我有一个关于糖尿病患者的数据集,有很多示例。
每个示例都用特定的类(二进制,0或1)进行分类(标记)
我在尝试预测Y ^时遇到了问题
但我有问题
import numpy as np
import pandas as pd
from sklearn.model_selection import train_test_split
def load_cvs(filename):
data = []
labels = []
with open(filename, 'r') as f:
for line in f:
items = line.split(",")
data.append([float(items[0]),float(items[1]),float(items[2]),float(items[3]),float(items[4]),float(items[5])])
labels.append(int(items[6]))
return np.array(data), np.array(labels)
X,y = load_cvs('diabetes.csv')
df = pd.read_csv("diabetes.csv")
#Glucose;BloodPressure;SkinThickness;Insulin;BMI;Age
X_train, X_test, y_train, y_test = train_test_split(X, y,test_size=0.2, random_state=33)
def sigmoid(z):
return 1 / (1 + np.exp(-z))
def predict(X,w):
z = np.dot(X,w)
return sigmoid(z)
def cost(y , y_pred):
return -np.mean(y * np.log(y_pred) + (1 - y) * np.log(1 - y_pred))
def train(X, y, epochs = 1000, lr =0.02):
X = np.c_[np.ones((X.shape[0], 1)), X]
w = np.random.randn(X.shape[1])
for epoch in range(epochs):
y_pred = predict(X,w)
error = y_pred - y
gradient = np.dot(X.T, error) / y.size
w -= lr * gradient
if epoch % 100 == 0:
c = cost(y,y_pred)
print(f'Epoch{epoch}: cost = {c}')
return w
w = train(X_train,y_train,epochs=1000, lr=0.02)
X_test=X_test
y_pred = predict(np.c_[np.ones((X_test.shape[0], 1)), X_test], w)
我收到此错误消息:TypeError: unsupported operand type(s) for *: 'float' and 'NoneType'
我更改了代码,但仍有问题
import numpy as np
from random import seed
from random import randrange
from sklearn.model_selection import train_test_split
from csv import reader
import pandas as pd
from sklearn.linear_model import LogisticRegression
from sklearn import preprocessing
from sklearn.metrics import accuracy_score, classification_report, confusion_matrix
from matplotlib import pyplot as plt
import seaborn as sns
def load_cvs(filename):
data = []
labels = []
with open(filename, 'r') as f:
for line in f:
items = line.split(",")
data.append([float(items[0]),float(items[1]),float(items[2]),float(items[3]),float(items[4]),float(items[5])])
labels.append(int(items[6]))
return np.array(data), np.array(labels)
seed(1)
col_names = ['Glucose','BloodPressure','SkinThickness','Insulin','BMI','Age','Outcome']
df = pd.read_csv('diabetes.csv', header=None, names=col_names)
nandf = df.fillna(value=0)
#nandf = df[df.isna().any(axis=1)]
#nandf.head()
feature_cols = ['Glucose','BloodPressure','SkinThickness','Insulin','BMI','Age']

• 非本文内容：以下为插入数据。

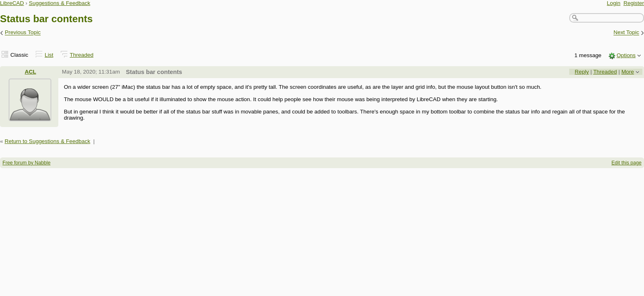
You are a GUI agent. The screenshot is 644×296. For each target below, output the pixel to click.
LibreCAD (12, 3)
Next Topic (626, 32)
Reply (582, 72)
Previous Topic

X = nandf[feature_cols] # Features
y = nandf.Outcome # Target variable
X_train, X_test, y_train, y_test = train_test_split(X, y,test_size=0.2, random_state=16)
def sigmoid(z):
return 1 / (1 + np.exp(-z))
def predict(X,w):
z = np.dot(X,w)
return sigmoid(z)
def cost(y , y_pred):
return -np.mean(y * np.log(y_pred) + (1 - y) * np.log(1 - y_pred))
def train(X, y, epochs = 1000, lr =0.02):
X = np.c_[np.ones((X.shape[0], 1)), X]
w = np.random.randn(X.shape[1])
for epoch in range(epochs):
y_pred = predict(X,w)
error = y_pred - y
gradient = np.dot(X.T, error) / y.size
w -= lr * gradient
if epoch % 100 == 0:
c = cost(y,y_pred)
print(f'Epoch{epoch}: cost = {c}')
return w
w = train(X_train,y_train,epochs=1000, lr=0.02)
y_pred = predict(np.c_[np.ones((X_test.shape[0], 1)), X_test], w) # this line[enter image description here][1]
#print(f'prediction: {y_pred}')
3条答案
按热度按时间wn9m85ua1#
您的数据中似乎有空值,您必须删除或填充它们:
要查找具有空值的行,请用途:
jucafojl2#
我觉得你应该试试这个。
aamkag613#
根据错误图像,问题出在这个函数中的
w
上。您是否尝试将错误显示与代码匹配?w
是None
,不能在数学中使用(这应该是显而易见的!)w
从何而来?train
在if
中有一条return
语句,如果if
不为真,train
返回什么?这是你的代码,你有责任测试每一部分。